» **DATA**
◇ ◇ ◇
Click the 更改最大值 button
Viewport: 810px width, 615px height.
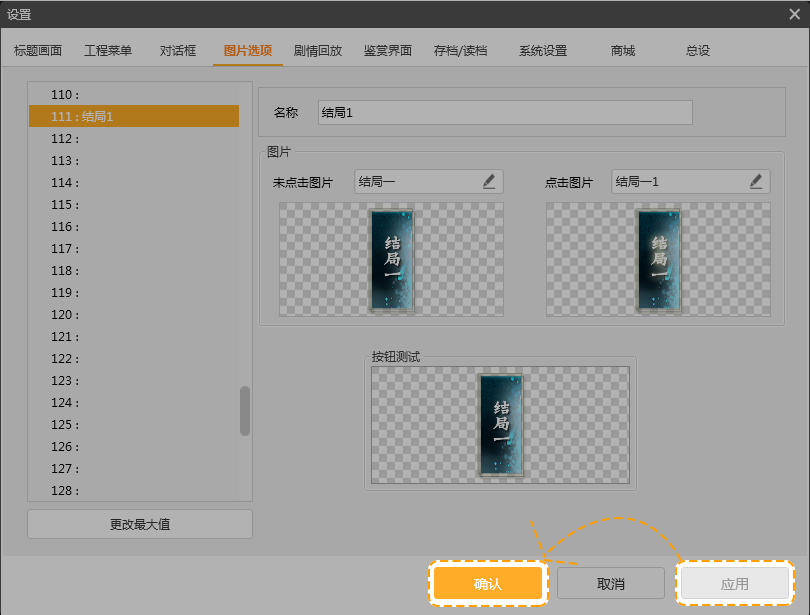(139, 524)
◇ ◇ ◇
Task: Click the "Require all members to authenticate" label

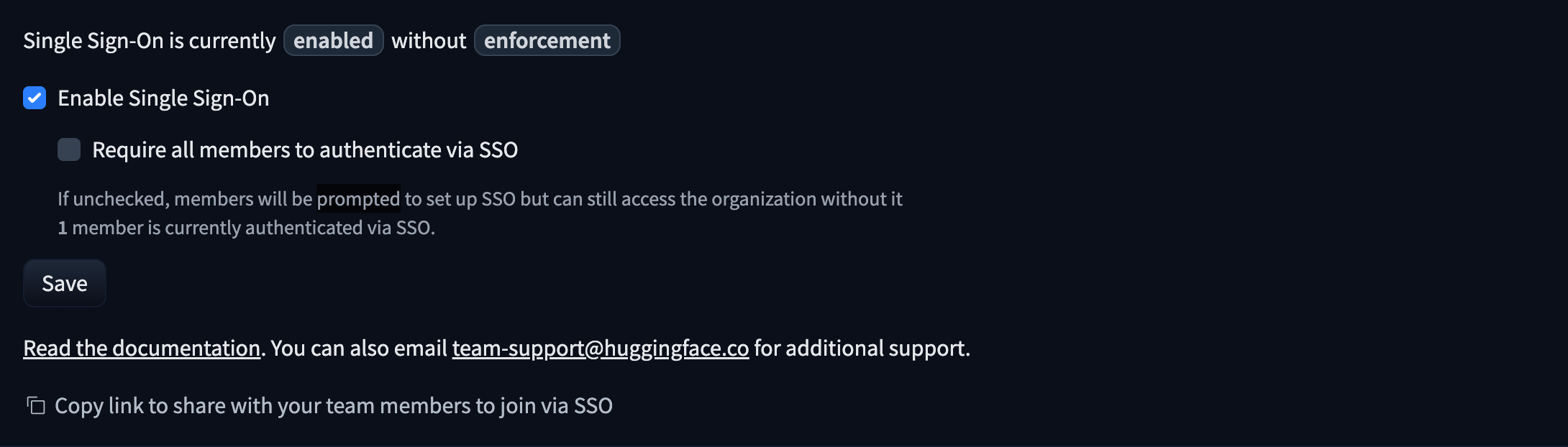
◇ ◇ ◇
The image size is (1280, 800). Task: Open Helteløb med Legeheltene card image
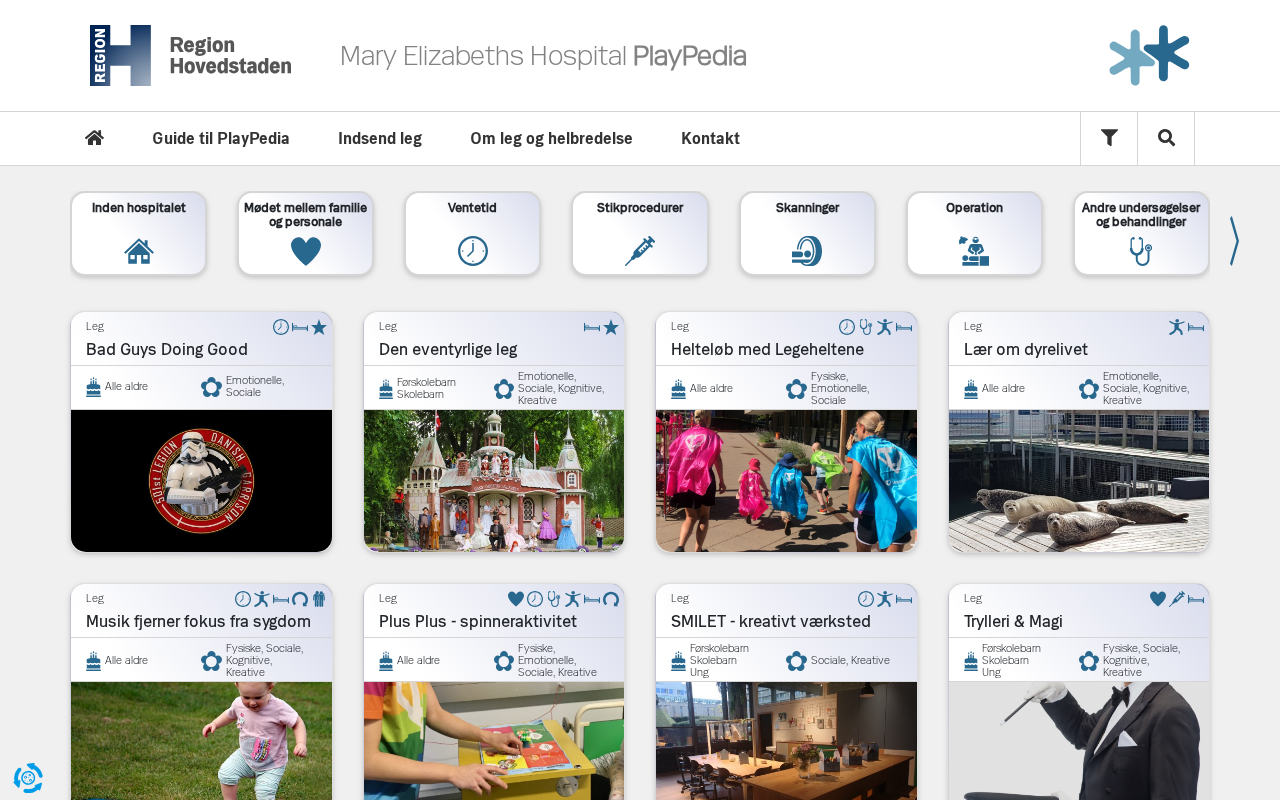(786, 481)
◇ ◇ ◇
For the string "Click", filter the data and copy out each line where it occurs.

Click the 更改最大值 button
Task: Click the "Require all members to authenticate" label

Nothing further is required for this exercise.